** Opening EXERCISE DATA block **

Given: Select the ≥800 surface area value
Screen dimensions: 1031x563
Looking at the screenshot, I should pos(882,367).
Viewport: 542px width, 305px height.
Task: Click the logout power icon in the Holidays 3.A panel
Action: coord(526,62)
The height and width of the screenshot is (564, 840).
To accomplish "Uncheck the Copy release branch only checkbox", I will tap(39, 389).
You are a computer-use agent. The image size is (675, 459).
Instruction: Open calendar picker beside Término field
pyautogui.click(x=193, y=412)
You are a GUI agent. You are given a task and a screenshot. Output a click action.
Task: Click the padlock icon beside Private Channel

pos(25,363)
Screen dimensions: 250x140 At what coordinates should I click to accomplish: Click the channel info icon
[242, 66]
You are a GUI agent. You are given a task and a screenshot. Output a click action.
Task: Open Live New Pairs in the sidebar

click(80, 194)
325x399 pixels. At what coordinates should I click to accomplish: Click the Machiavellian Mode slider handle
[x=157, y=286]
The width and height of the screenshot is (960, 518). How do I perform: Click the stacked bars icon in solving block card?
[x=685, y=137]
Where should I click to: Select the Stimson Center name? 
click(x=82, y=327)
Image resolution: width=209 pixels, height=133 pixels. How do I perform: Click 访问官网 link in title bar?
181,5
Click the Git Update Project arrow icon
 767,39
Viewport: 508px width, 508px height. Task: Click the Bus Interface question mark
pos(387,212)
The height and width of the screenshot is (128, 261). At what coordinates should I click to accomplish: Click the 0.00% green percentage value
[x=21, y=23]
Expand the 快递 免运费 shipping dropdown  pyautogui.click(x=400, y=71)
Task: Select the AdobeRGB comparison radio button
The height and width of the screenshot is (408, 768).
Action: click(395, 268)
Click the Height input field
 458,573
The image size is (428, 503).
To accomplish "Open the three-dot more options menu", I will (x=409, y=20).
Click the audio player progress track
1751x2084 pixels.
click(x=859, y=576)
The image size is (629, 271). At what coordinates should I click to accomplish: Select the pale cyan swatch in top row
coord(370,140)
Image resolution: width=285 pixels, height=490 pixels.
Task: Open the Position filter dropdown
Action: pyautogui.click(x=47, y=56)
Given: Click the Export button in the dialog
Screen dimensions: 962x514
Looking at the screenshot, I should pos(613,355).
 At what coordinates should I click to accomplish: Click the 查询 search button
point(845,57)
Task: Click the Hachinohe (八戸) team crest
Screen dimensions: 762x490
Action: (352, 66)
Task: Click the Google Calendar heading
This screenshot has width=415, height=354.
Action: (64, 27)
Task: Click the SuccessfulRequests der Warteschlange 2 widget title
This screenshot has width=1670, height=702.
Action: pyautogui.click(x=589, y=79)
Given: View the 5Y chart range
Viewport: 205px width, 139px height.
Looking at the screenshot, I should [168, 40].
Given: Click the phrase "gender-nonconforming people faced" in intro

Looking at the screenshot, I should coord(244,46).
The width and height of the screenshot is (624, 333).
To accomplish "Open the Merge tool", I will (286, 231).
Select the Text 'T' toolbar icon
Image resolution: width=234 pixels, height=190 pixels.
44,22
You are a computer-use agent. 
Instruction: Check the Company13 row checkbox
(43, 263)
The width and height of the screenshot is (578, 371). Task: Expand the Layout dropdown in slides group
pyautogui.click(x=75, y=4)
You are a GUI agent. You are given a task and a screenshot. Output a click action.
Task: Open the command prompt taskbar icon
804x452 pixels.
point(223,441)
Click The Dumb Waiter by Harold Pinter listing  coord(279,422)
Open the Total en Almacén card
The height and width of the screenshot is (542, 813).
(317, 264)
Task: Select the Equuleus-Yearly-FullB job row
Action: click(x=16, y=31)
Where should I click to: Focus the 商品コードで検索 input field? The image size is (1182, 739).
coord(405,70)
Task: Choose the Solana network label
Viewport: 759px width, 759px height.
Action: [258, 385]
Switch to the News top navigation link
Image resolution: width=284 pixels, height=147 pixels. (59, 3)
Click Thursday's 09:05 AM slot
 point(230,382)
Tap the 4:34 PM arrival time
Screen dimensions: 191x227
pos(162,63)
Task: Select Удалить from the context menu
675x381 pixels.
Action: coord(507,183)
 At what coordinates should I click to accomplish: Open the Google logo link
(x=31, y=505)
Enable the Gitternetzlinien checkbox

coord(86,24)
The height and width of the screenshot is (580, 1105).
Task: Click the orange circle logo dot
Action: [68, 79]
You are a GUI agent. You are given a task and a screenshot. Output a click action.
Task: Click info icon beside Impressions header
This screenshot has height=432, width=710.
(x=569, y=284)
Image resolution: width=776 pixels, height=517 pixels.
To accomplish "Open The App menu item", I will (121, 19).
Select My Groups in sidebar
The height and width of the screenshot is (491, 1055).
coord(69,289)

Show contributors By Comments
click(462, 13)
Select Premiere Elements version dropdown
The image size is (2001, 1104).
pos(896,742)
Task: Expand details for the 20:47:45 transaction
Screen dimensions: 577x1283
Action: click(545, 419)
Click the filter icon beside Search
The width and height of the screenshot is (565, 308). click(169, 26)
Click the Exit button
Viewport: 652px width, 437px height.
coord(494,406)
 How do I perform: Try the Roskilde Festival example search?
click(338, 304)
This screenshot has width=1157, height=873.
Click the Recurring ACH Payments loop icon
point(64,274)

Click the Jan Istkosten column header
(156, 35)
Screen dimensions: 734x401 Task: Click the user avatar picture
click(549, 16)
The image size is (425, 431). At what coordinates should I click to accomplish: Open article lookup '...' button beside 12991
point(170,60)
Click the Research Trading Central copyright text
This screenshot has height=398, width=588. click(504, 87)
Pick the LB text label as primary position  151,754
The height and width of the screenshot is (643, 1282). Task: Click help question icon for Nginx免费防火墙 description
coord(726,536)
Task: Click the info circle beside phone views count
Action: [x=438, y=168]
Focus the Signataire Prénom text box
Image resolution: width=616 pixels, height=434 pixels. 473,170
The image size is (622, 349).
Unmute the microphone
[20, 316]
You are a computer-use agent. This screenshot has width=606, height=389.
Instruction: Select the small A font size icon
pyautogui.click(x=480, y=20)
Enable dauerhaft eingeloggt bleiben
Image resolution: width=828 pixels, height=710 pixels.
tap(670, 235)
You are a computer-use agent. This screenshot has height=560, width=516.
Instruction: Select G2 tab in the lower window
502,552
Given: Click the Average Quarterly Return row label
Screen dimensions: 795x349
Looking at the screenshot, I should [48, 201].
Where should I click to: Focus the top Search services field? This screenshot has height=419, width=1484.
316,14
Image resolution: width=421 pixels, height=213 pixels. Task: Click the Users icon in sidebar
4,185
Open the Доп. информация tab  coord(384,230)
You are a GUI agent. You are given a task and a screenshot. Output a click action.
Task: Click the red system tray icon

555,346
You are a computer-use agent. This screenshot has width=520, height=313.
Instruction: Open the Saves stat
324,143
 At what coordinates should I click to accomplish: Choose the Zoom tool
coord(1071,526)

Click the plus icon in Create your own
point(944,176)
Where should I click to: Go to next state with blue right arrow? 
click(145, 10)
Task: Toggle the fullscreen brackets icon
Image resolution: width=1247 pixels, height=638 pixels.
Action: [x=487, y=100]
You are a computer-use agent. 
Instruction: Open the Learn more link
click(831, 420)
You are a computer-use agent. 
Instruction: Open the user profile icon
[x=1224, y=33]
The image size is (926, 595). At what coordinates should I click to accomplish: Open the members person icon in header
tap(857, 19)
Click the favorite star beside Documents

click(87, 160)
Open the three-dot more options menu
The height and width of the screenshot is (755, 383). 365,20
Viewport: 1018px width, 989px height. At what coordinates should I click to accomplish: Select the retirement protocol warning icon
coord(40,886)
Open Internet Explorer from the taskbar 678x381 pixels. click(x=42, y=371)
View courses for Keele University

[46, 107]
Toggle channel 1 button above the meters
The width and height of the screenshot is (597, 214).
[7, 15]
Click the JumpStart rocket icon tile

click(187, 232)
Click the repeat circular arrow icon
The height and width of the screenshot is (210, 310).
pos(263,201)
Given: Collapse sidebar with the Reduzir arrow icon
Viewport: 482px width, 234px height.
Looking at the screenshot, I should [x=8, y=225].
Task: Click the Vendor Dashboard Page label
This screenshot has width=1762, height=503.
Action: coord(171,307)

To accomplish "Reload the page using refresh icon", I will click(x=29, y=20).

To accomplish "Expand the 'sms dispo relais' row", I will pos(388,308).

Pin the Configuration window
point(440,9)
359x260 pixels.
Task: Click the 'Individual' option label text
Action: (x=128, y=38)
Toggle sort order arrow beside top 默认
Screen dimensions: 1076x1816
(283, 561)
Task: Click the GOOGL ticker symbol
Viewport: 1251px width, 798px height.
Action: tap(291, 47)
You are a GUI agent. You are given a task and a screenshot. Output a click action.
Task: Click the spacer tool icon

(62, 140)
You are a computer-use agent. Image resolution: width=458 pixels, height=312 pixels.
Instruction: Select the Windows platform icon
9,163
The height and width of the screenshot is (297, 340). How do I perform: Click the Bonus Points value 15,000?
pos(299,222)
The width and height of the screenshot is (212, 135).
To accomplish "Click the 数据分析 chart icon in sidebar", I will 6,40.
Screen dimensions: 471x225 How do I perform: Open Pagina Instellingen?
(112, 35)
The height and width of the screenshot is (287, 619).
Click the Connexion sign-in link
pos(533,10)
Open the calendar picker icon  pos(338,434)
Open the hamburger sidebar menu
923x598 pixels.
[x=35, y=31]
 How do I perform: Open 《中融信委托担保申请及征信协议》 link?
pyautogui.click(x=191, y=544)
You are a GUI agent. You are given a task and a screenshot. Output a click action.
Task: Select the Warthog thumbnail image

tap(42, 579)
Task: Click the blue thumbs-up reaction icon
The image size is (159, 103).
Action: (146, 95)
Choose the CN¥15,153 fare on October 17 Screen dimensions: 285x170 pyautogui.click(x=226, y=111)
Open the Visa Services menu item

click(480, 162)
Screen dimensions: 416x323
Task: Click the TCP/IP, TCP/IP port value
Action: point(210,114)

** Closing EXERCISE DATA block **

*WHAT YOU ARE ASKED TO DO*: A bare number is the whole answer: state how many lines in the data above contain "computer".

*ANSWER SECTION*: 8